Nurio : la mobilisation devient la Marche de la couleur de la terre

Nurio est une petite ville du Mexique, située sur le plateau tarasque (ouest de Mexico), une ville « purepecha » (un des 53 groupes indiens du Mexique) qui compte 30 000 habitants. C’est là que, à partir du 2 mars, près de 6 000 représentants des divers peuples indiens du Mexique participèrent au troisième Congrès national indigène. Les communautés indigènes de tout le pays s’y donnèrent rendez-vous, y compris celles du nord du Mexique qui n’avaient pas participé aux congrès antérieurs. A Nurio, les peuples indigènes du Mexique décidèrent d’accompagner les zapatistes à l’Assemblée nationale tout en émettant l’exigence que la Loi des droits et culture indigènes soit approuvée.

Les Indiens du Mexique firent ainsi leur apparition et toutes les stratégies et tactiques du pouvoir et des partis politiques furent pulvérisées en mille morceaux.
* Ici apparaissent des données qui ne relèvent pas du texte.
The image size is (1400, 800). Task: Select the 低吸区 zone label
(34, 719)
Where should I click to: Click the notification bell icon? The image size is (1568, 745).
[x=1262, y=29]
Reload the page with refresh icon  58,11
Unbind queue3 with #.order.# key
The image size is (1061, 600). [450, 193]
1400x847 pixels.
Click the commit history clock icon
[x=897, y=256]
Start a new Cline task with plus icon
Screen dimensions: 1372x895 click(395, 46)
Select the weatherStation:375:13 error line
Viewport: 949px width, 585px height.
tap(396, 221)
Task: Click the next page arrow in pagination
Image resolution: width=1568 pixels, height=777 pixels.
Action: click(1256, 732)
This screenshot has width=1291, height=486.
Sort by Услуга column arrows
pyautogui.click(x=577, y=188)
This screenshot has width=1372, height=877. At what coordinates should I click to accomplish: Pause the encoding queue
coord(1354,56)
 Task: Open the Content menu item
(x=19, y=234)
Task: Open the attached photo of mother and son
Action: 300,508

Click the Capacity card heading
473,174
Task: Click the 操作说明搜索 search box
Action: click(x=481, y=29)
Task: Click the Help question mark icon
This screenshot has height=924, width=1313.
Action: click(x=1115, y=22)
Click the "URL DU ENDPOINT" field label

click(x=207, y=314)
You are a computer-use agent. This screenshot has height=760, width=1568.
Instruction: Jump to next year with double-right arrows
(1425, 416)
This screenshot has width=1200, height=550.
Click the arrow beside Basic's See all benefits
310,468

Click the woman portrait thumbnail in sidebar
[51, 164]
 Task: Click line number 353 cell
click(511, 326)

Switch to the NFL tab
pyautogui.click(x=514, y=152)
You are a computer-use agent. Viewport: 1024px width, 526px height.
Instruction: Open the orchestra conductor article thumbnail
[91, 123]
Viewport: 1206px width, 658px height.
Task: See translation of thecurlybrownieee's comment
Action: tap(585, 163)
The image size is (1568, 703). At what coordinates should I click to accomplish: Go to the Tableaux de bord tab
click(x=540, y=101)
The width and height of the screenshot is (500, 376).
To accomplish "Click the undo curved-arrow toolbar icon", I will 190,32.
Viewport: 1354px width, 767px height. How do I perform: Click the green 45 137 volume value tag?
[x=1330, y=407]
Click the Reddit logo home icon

Dans un communiqué lu lors de la Rencontre interculturelle à laquelle participèrent entre autres José Saramago, Manuel Vázquez Montalbán, Bernard Cassen et Alain Tourraine, Marcos expliqua sa vision des formes que, dans cette nouvelle situation, prendrait la lutte politique zapatiste.

Marcos raconta une histoire : « Un groupe de joueurs se trouvent en plein milieu d’une importante partie d’échecs de haut niveau. Un indigène s’approche, regarde et demande à quoi ils jouent. Personne ne répond. L’indigène s’approche du jeu et contemple la position des pièces, le visage sérieux des joueurs, l’attention de ceux qui les entourent. Il répète sa question. Un des joueurs accepte de répondre : “C’est quelque chose que tu ne pourras jamais comprendre, c’est un jeu pour des personnes importantes et éduquées”. L’indigène reste silencieux et continue à observer le tableau et les mouvements des adversaires. Au bout d’un moment, il décide de poser une nouvelle question : “Et pourquoi jouez-vous si vous savez d’avance qui sera le gagnant ?” Le même joueur qui avait déjà répondu lui dit : “Tu ne comprendras jamais, c’est pour des spécialistes et ça dépasse tes capacités intellectuelles”. L’indigène ne dit rien. Il continue à observer puis s’en va. Peu après il revient avec quelque chose à la main. Sans rien ajouter, il s’approche de la table de jeu et pose au milieu du tableau une vieille botte pleine de boue. Les joueurs sont ahuris puis le regardent furieux. L’indigène sourit malicieusement et demande : “Échec ?” »

À Nurio, les indigènes mexicains décidèrent que l’heure était venue de faire de la politique, qu’il était indispensable d’agir à visage découvert face à la nation tout en revendiquant leurs droits, et ils savaient qu’ils devraient le faire face à la « classe politique » mexicaine, une des pires du monde (s’il est permis de faire une comparaison aussi risquée).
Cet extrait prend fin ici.